Además, su producción también marcará un punto de inflexión en la estrategia industrial de la marca. El nuevo ID.Golf se fabricará en Wolfsburgo, Alemania, la histórica planta donde nació el Golf original. Mientras tanto, el actual Golf de gasolina cambiará de ubicación y pasará a producirse en México. Allí continuará su vida comercial durante algunos años más gracias a una profunda actualización basada en el modelo actual.
El Golf térmico tendrá una última evolución antes de la llegada del coche eléctrico

Antes de que el ID.Golf tome el relevo, el Golf de combustión todavía tendrá una última etapa comercial. Según la información que se ha filtrado, la marca prepara una segunda gran actualización del actual Golf, conocida internamente como Mk8.75. Esta evolución seguirá utilizando la plataforma MQB EVO, que ya emplea la octava generación, pero recibirá mejoras técnicas y estéticas para prolongar su vida en el mercado.

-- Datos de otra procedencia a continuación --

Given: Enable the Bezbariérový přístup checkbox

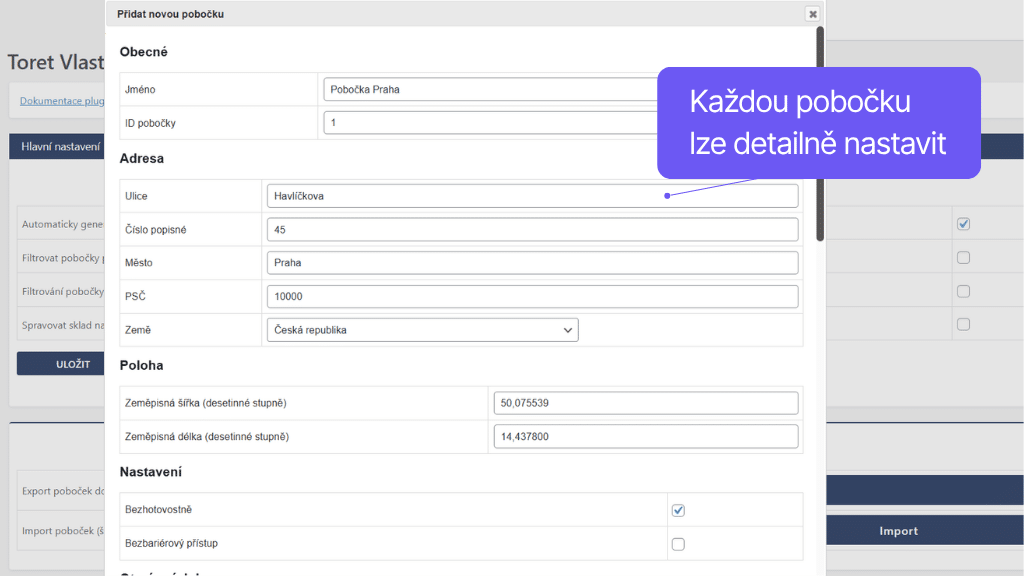Looking at the screenshot, I should click(678, 544).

La idea de la marca es clara: mantener el Golf de combustión con vida mientras el coche eléctrico termina su desarrollo y madura la tecnología. En el caso de China, esta versión actualizada del Golf se venderá previsiblemente hasta 2028, mientras que en otros mercados internacionales su presencia podría alargarse hasta 2032. Será entonces cuando el ID.Golf asuma definitivamente el papel de sucesor dentro de la gama.

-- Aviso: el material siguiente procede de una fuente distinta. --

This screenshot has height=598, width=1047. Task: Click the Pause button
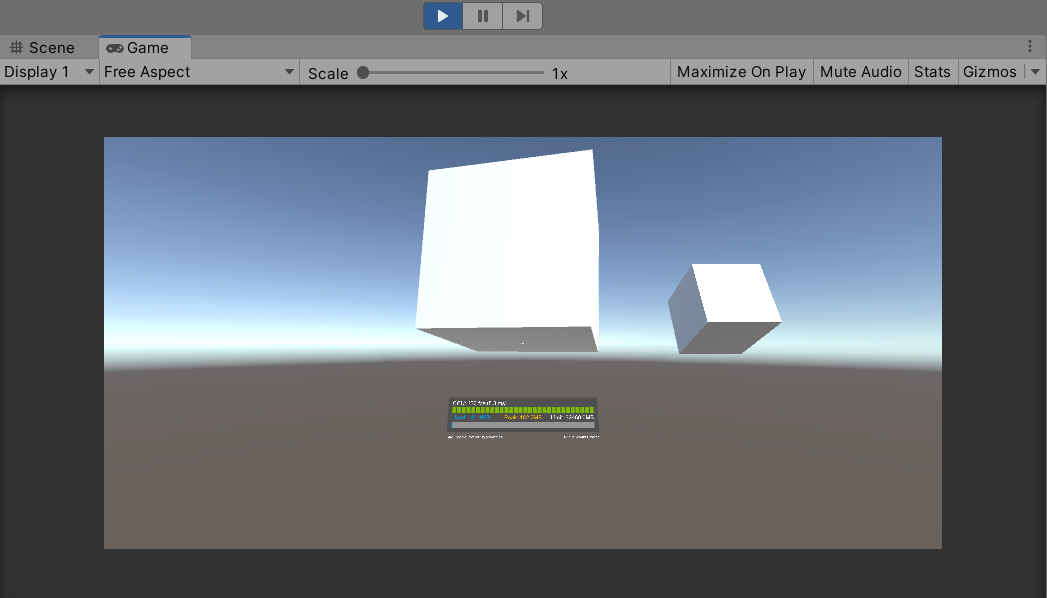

En ese momento, el nuevo compacto eléctrico ocupará el lugar que durante décadas ha tenido el Golf tradicional. Un relevo simbólico que refleja cómo la electrificación está cambiando incluso los modelos más icónicos de la industria.

Conviene aclarar que el Volkswagen ID.3 seguirá teniendo su propio espacio dentro de la oferta del fabricante. Aunque ambos modelos convivirán dentro de la gama de coches eléctricos de la marca, no serán el mismo coche ni competirán directamente. El ID.3 continuará su evolución con nuevas generaciones en el futuro, mientras que el ID.Golf ocupará un posicionamiento distinto dentro del catálogo.
El ID.Golf estará basado en la mencionada plataforma SSP, una arquitectura mucho más flexible que las actuales. Esta base permitirá desarrollar modelos con diferentes tamaños, configuraciones mecánicas y capacidades de batería, lo que facilitará adaptarlo a distintas versiones dentro de la gama. Para el fabricante, esta plataforma será el pilar sobre el que se construirá gran parte de su próxima generación de coches eléctricos.

Uno de los aspectos más interesantes es que el nuevo compacto eléctrico mantendrá la tradición deportiva del Golf. La marca ya contempla el lanzamiento de variantes de altas prestaciones que continúen la saga histórica del modelo. Entre ellas se espera una versión GTI, que seguirá apostando por un esquema de motor delantero y tracción delantera, algo muy ligado al ADN de este apellido dentro del Golf.
Por encima de esta variante llegará previsiblemente el Golf R eléctrico, que utilizará dos motores eléctricos y tracción total, con un propulsor en cada eje. Esta configuración permitirá ofrecer mayores prestaciones y, al mismo tiempo, mantener la filosofía deportiva que siempre ha acompañado a las versiones más radicales del compacto alemán.
En definitiva, el nuevo ID.Golf no será simplemente una adaptación eléctrica del modelo actual. Será un cambio de generación completo, tanto en tecnología como en concepto. Volkswagen quiere que este coche eléctrico mantenga el espíritu práctico y equilibrado que siempre ha definido al Golf, pero adaptado a una nueva era en la que la electrificación será la protagonista.
Un movimiento más que llamativo en una era donde los coches se presentan en días y se lanzan en semanas, y donde los plazos de los europeos parecen sacados del jurásico. Y es que hablar de un coche que no llegará hasta dentro de cinco años es un síntoma de que algo falla en los consejos de administración de las marcas tradicionales, ancladas en un modelo caduco que antes o después tendrá graves consecuencias, si es que no las está teniendo ya.